─── 所示记录

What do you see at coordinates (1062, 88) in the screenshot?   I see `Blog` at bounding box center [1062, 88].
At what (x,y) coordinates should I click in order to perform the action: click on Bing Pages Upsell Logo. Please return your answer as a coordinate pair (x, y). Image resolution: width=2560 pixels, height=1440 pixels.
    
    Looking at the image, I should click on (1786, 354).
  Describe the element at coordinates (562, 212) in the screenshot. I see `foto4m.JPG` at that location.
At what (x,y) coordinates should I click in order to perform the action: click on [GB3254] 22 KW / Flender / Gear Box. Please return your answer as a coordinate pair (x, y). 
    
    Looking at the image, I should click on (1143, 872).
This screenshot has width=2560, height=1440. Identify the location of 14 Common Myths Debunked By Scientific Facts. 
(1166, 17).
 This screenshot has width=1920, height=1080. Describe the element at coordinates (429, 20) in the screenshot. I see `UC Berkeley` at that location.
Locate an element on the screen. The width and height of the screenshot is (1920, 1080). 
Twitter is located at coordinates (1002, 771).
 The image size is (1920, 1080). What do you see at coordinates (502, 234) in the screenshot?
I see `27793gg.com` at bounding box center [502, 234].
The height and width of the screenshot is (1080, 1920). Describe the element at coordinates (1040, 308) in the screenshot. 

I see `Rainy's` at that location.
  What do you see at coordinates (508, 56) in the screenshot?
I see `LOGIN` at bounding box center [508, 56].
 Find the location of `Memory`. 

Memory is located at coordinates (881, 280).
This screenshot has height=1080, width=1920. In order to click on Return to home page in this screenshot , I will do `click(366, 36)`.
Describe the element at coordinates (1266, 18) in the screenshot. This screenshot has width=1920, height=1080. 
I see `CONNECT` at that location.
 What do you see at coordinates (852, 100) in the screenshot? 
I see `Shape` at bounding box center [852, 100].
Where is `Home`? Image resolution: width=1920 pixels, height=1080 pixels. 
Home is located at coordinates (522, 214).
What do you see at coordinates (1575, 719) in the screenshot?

──────

◆ 任务目标
从含有"pixels, height=1440 pixels."的那一行开始，到含有"This screenshot has width=1920, height=1080. Describe"的那一行为止，把这几行重新写出来，将"Flender"改成"Siemens"，其他内容保持不变。

◆ 书面解答
At what (x,y) coordinates should I click in order to perform the action: click on Bing Pages Upsell Logo. Please return your answer as a coordinate pair (x, y). Image resolution: width=2560 pixels, height=1440 pixels.
    
    Looking at the image, I should click on (1786, 354).
  Describe the element at coordinates (562, 212) in the screenshot. I see `foto4m.JPG` at that location.
At what (x,y) coordinates should I click in order to perform the action: click on [GB3254] 22 KW / Siemens / Gear Box. Please return your answer as a coordinate pair (x, y). 
    
    Looking at the image, I should click on (1143, 872).
This screenshot has width=2560, height=1440. Identify the location of 14 Common Myths Debunked By Scientific Facts. 
(1166, 17).
 This screenshot has width=1920, height=1080. Describe the element at coordinates (429, 20) in the screenshot. I see `UC Berkeley` at that location.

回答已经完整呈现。